Great question!
Let's start with a possible solution
I assume you want to deduct the total of the first from the total of the second per group. Taking your cleaning as the basis, here's a small, (hopefully) complete example, which uses .sum() and multiplies the views from b by -1 prior to grouping:
import pandas as pd
import numpy as np
a = pd.DataFrame(data = [
[100, 'x.me'], [200, 'y.me'], [50, 'x.me'], [np.nan, 'y.me']
], columns=['VIEWS', 'URL'])
b = pd.DataFrame(data = [
[90, 'x.me'], [200, 'z.me'],
], columns=['VIEWS', 'URL'])
for x in [a, b]:
x['VIEWS'] = pd.to_numeric(x['VIEWS'], errors='coerce').fillna(0).astype(int)
df = pd.concat([x.groupby(['URL'])['VIEWS'].apply(lambda y: y.sum() * (1 - 2 * cnt)).reset_index(drop = False) for (cnt, x) in enumerate([a, b])], ignore_index=True)
df = df.groupby(['URL'])['VIEWS'].sum().abs().reset_index()
A few words on why your approach is currently not working
- diff() There is a diff function for the SeriesGroupBy class. It takes the difference of some row to the previous row in the group.

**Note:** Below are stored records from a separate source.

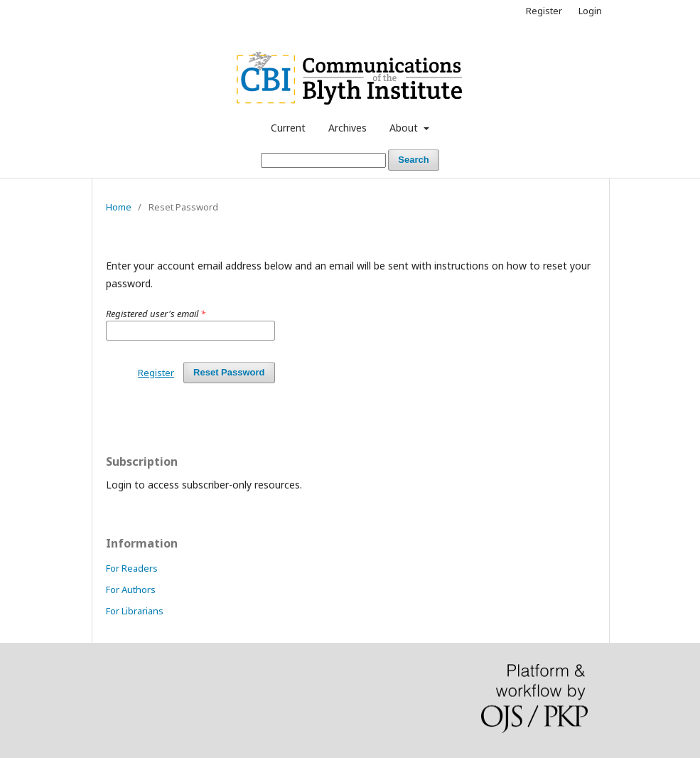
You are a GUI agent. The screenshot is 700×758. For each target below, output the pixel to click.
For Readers (131, 568)
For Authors (131, 589)
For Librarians (134, 611)
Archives (348, 127)
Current (288, 127)
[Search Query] (323, 160)
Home (119, 207)
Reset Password (229, 372)
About (405, 127)
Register (544, 11)
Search (413, 159)
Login (590, 11)
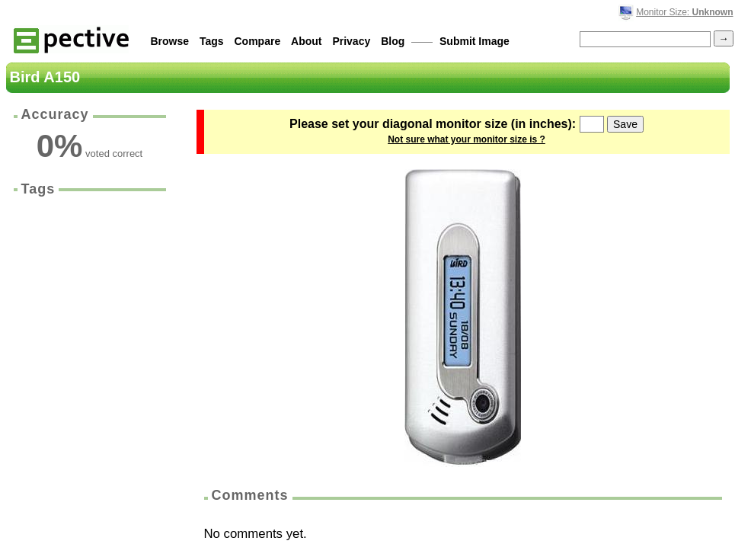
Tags (212, 41)
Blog (392, 41)
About (306, 41)
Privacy (351, 41)
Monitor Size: (684, 12)
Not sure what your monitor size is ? (466, 139)
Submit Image (475, 41)
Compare (257, 41)
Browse (170, 41)
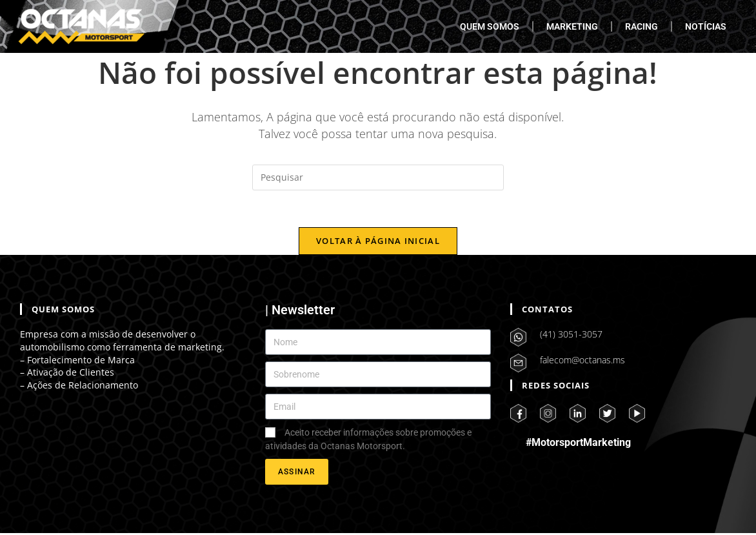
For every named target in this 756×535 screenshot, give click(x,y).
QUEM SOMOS (490, 26)
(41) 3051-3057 (571, 336)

Check this out for a valid usage of diff() in this context: Pandas groupby multiple fields then diff
- nan's appear in your last operation since you're trying to set a series object with the indices being the urls onto a series with completely different indices.
So if anything, an operation such as the following could work
df['VIEWS'] = df.groupby(['URL'])['VIEWS'].sum().reset_index(drop=True)
although this still assumes, that df does not change in size and that the indices on the left side accord the ones after the reset on the right side.